Monday, December 9, 2013

SeaTac Approves a $15 Minimum Wage: Is Seattle Next?

The subject of the minimum wage has been much in the news of late. Fast-food workers have been organizing demonstrations to demand a $15 minimum wage in order to be able to support themselves. Walmart has been under pressure for some time because of its low wage policies. President Obama asked earlier this year for a rise in the national minimum wage from the current $7.25 to $9, and has recently been talking about a goal of $10.

Obama has also been talking seriously about the threat income inequality poses for our nation. It has become quite clear over recent decades that the inevitable evolution of an unconstrained free-market economy will lead to ever-growing income inequality as more earnings accrue to the owners of capital and less to laborers. This divergence has led to stagnant or falling real wages for most workers in the nation.

The one possible solution that involves little political upheaval and directly addresses the issue at hand is to raise the floor on wages to counter the decline that is occurring. Much has been claimed about what effects might follow from a significant increase. Clearly, some people would lose their jobs, but, just as certainly, other jobs would be created by the increased spending that would take place. Economists are coming around to the view that such increases in the minimum wage are likely to have a small effect on the total number of jobs.

Politically, some would view this as a redistribution of income from the wealthy to the poor and oppose it for that reason. It is probably more accurate to view such a move as a redistribution of profit between various industries. Some would see costs go up and profits decrease, but others would benefit from the increased demand created by the higher wages.

An increase in the minimum wage might have a greater effect on income inequality than most suspect. Employees tend to view their compensation with respect to the premium they are paid over the minimum wage. If fast-food workers were to attain a $15 wage, do you think the auto companies could pay starting auto workers $14 an hour? Raising the minimum would likely send ripples well up into the higher wage brackets.

A large boost in the minimum wage is an experiment waiting to happen. And now it looks like someone has taken that first step.

Steve Coll has an interesting note in The New Yorker where he discusses the approval of a $15 minimum wage for some workers in the city of SeaTac. If that name sounds familiar it is because that town is where the Seattle-Tacoma airport resides.

"Sea-Tac, the airport serving the Seattle-Tacoma area, lies within SeaTac, a city flecked by poverty. Its population of twenty-seven thousand includes Latino, Somali, and South Asian immigrants. Earlier this year, residents, aided by outside labor organizers, put forward a ballot initiative, Proposition 1, to raise the local minimum wage for some airport and hotel workers, including baggage handlers. The reformers did not aim incrementally: they proposed fifteen dollars an hour, which would be the highest minimum wage in the country, by almost fifty per cent."

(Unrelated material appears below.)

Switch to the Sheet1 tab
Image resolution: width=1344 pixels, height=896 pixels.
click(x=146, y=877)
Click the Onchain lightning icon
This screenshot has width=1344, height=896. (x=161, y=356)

Needless to say, this bold move aroused considerable local activity.

"Business groups and labor activists spent almost two million dollars on television ads, mailings, and door knocking—about three hundred dollars per eventual voter."

The election was held on November 5 and the proposition passed by 77 votes out of a total of about 6,000. Coll suggests that a recount might possibly overturn the results. However, an editorial from the Seattle Times dated December, 8, 2013 contains this comment:

"BACKERS of a $15 minimum wage who are celebrating victory in SeaTac now aim to seize the day in Seattle. They do have the political momentum. What they don’t have is a sense of responsibility or of any information on the actual effects of the law they favor."

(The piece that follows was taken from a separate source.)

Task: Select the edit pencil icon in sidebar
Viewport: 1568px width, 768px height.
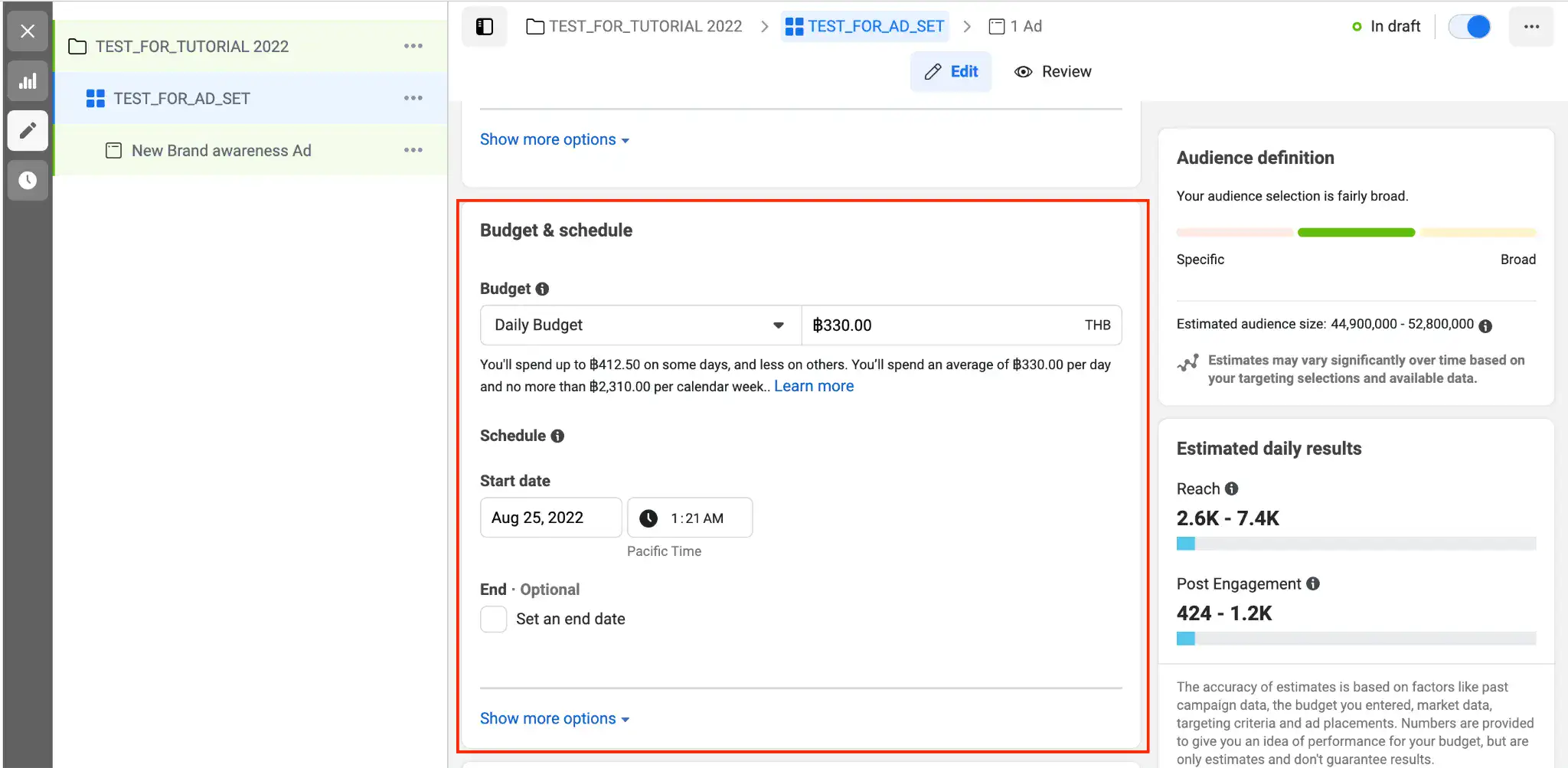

There is no mention of a recount threat, but there is the comment about the possibility Seattle voters might be interested in a similar move.

"The Seattle City Council has approved $100,000 for a study of the issue. The study should find real information on jobs gained and lost, consumer spending and business investment in SeaTac before it reaches a conclusion. Let’s find out what happens in that small city before making a decision for a population 23 times larger."

SeaTac is an ideal place to begin a minimum-wage movement. Because it contains the regional airport it captures a number of employers with very deep pockets, including major airlines and hotel chains. These businesses would have a difficult time saying that they cannot afford to pay more to a hand full of baggage handlers or maids. However, it is faulty as an economic demonstration project. The proposition approved does not include all workers. It would take a place that is big and diverse such as Seattle to perform the appropriate experiment.

The idea of a significant rise in the minimum wage is not politically impossible. As Coll points out:

"Twenty-one states and more than a hundred counties and cities have enacted laws that set minimums above the federal one. Before SeaTac’s vote, an Indian reservation in California had the highest local minimum in the country, of ten dollars and sixty cents. San Francisco’s is just a nickel less. But political support for higher wages extends well beyond Left Coast enclaves. According to a Gallup poll taken earlier this year, a majority of Republicans favor a minimum wage of nine dollars. That reflects a truth beyond ideology: life on fifteen thousand a year is barely plausible anymore, even in the low-cost rural areas of the Deep South and the Midwest."